O jiu-jitsu não tem partido


Desde que entrei nas artes marciais, eu aprendi que ali se vive uma filosofia passada de geração a geração. Que, mesmo com a modernidade, ela impõe seus valores, princípios e se mostra sempre soberana a tudo de ruim que o mundo nos apresenta.

Para pisar o Dojo você tem que respeitar em primeiro lugar, respeitar as regras do dojo, a hierarquia das faixas. Mas, principalmente, saber que ali dentro não existem diferenças de tratamento ligadas a gênero, nem raça e muito menos opiniões políticas e religiosas.

Os últimos episódios presenciados em matérias e até mesmo posições políticas na internet de pessoas muito influentes na arte suave, me fizeram envergonhar perante aqueles princípios que sempre aprendemos sobre o jiu-jitsu.

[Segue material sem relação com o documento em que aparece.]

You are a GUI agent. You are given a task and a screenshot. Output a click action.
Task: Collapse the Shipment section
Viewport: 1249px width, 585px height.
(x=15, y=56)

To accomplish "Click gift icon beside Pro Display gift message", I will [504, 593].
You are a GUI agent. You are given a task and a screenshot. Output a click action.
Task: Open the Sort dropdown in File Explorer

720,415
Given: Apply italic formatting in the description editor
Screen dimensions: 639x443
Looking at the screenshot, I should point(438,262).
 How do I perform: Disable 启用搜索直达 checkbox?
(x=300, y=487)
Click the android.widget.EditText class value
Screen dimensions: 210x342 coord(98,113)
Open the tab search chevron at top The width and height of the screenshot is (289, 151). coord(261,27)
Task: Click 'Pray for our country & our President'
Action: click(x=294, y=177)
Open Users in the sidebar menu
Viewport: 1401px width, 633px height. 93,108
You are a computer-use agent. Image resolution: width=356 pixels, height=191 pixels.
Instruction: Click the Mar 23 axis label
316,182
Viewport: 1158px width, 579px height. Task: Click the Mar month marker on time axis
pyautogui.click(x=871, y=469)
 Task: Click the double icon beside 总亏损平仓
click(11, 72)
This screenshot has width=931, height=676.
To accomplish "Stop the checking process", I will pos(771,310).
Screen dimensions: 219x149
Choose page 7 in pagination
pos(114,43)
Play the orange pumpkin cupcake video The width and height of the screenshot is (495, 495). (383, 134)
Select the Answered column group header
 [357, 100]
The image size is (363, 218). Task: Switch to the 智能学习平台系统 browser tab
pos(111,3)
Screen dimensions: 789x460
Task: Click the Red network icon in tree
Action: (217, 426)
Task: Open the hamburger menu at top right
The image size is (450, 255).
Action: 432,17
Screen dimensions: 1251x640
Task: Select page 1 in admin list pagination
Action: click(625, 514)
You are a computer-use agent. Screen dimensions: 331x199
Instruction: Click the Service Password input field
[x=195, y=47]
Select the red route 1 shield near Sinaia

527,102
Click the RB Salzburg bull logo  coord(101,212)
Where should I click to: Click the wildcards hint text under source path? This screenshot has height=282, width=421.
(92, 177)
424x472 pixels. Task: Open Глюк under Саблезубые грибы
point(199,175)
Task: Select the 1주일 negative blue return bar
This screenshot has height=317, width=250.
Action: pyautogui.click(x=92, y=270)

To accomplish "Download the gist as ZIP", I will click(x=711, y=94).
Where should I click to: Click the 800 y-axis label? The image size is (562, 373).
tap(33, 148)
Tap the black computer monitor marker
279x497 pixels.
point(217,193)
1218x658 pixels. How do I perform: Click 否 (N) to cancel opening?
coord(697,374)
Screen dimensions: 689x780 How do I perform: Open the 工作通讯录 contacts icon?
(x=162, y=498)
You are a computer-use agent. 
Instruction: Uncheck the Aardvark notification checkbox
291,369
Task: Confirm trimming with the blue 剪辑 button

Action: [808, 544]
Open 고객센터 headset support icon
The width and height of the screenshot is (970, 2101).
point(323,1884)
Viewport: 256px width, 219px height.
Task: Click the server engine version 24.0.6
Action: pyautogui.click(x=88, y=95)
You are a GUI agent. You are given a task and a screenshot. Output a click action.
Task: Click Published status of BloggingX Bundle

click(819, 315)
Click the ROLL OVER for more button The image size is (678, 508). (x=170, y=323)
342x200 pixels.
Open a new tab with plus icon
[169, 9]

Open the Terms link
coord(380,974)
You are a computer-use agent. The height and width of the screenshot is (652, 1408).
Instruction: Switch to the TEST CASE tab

Uma faixa é o maior símbolo da evolução, dedicação e honra de um praticante, sempre repudiamos o fato de ela ser banalizada em academias, contestando muitas vezes a índole de quem a comercializa na sua forma de ensino.

E então, em determinado momento, estamos vendo isso ser símbolo político, a maior honra do praticante que dedica anos da sua vida, a tão sonhada faixa preta, banalizada como prêmio político para sustentar egos inflamados.

Se você quer fazer a inclusão de alguém relevante para você no jiu-jitsu, dê um kimono, convide a um treino, mostre o nosso caminho, o que vivemos diariamente no tatame. Ou, ainda, falar sobre o esporte, para que as pessoas possam conhecer e valorizá-lo em seus projetos, no caso da política.

Precisamos continuar sendo superiores a tudo que corrompe valores, a tudo que separa os povos, que gera conflitos. Precisamos continuar sendo o exemplo de disciplina, educação, inclusão e respeito, e para isso não precisamos estar de um lado nem de outro, precisamos estar do lado do jiu-jitsu, por que ele é “para todos” como já dizia o Grande Mestre Hélio Gracie.

Isso é o que trouxe valor à arte suave, o que faz as pessoas quererem praticar, o que nos torna especiais dentre outras modalidades e apaixona quem conhece.

A política já se perdeu há muito tempo, mas não podemos permitir que o jiu-jitsu brasileiro se perca. Não era nem mesmo para existir um vínculo e comparação entre essas duas coisas.

Não deixe o Jiu-Jitsu decepcionar, como a política sempre nos decepcionou.